Exercise aim
Could you restate the whole listing below word for word, minus the pictures?
***** Supplied data *****
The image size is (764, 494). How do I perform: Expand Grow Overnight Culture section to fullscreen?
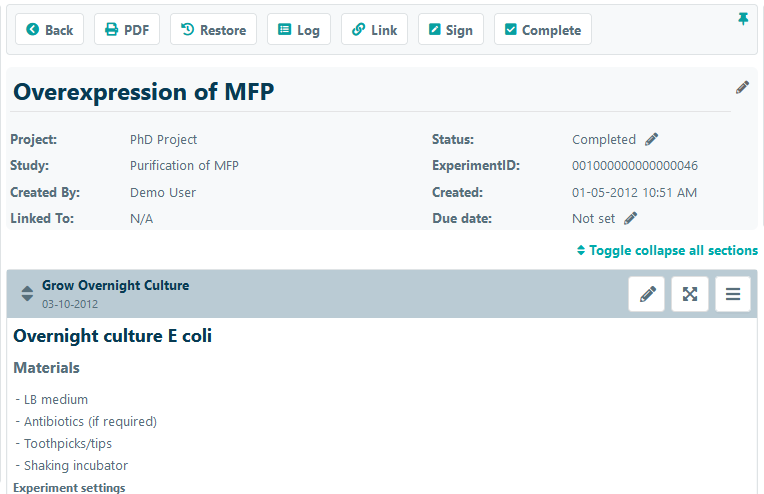pyautogui.click(x=690, y=294)
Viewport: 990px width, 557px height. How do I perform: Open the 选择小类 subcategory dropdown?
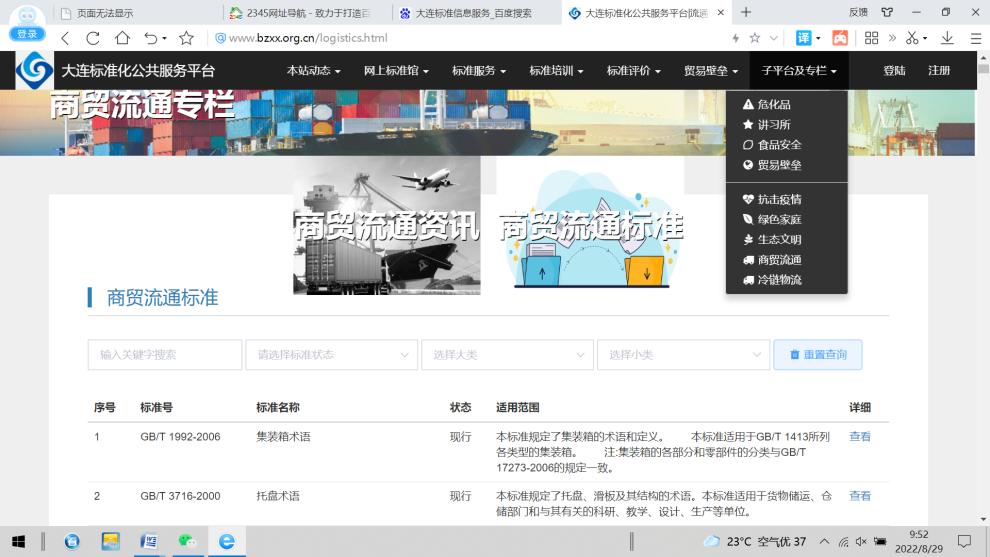pyautogui.click(x=683, y=355)
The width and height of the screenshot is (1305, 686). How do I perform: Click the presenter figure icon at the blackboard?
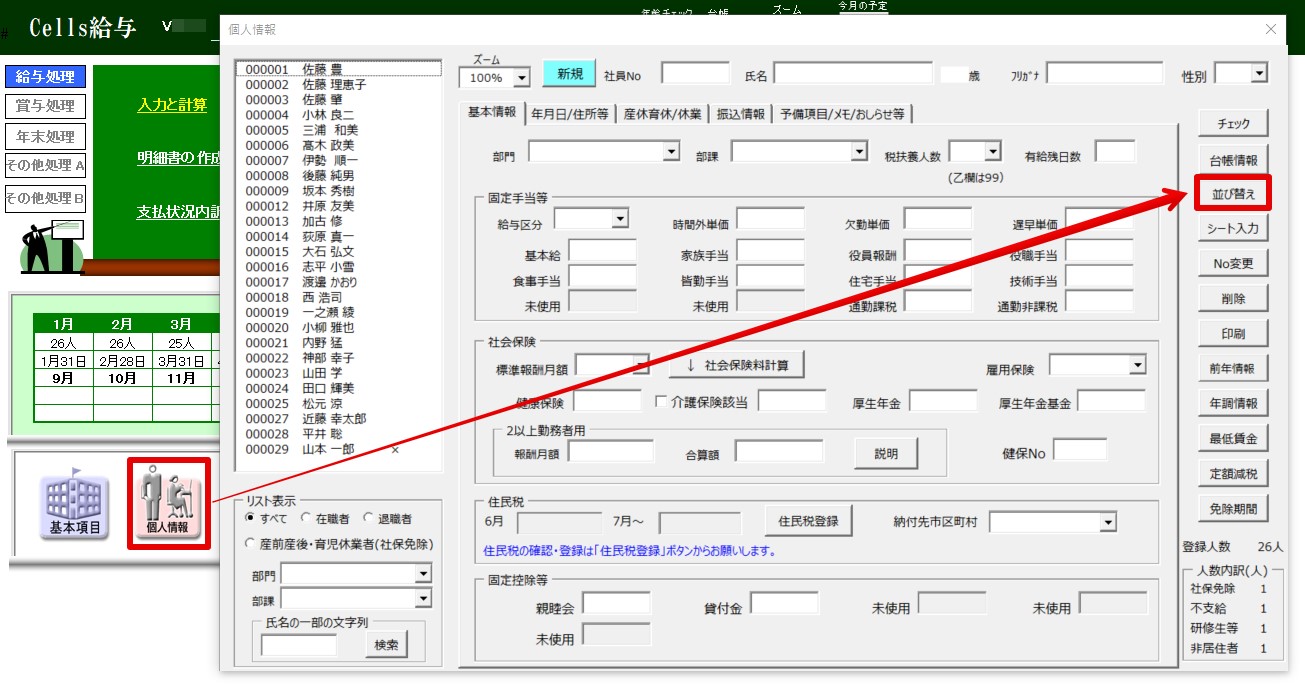point(50,247)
*****
Task result
The image size is (764, 494). How do I perform: Expand Grow Overnight Culture section to fullscreen?
pyautogui.click(x=690, y=294)
Viewport: 990px width, 557px height. How do I perform: Open the 选择小类 subcategory dropdown?
pyautogui.click(x=683, y=355)
The width and height of the screenshot is (1305, 686). How do I perform: Click the presenter figure icon at the blackboard?
point(50,247)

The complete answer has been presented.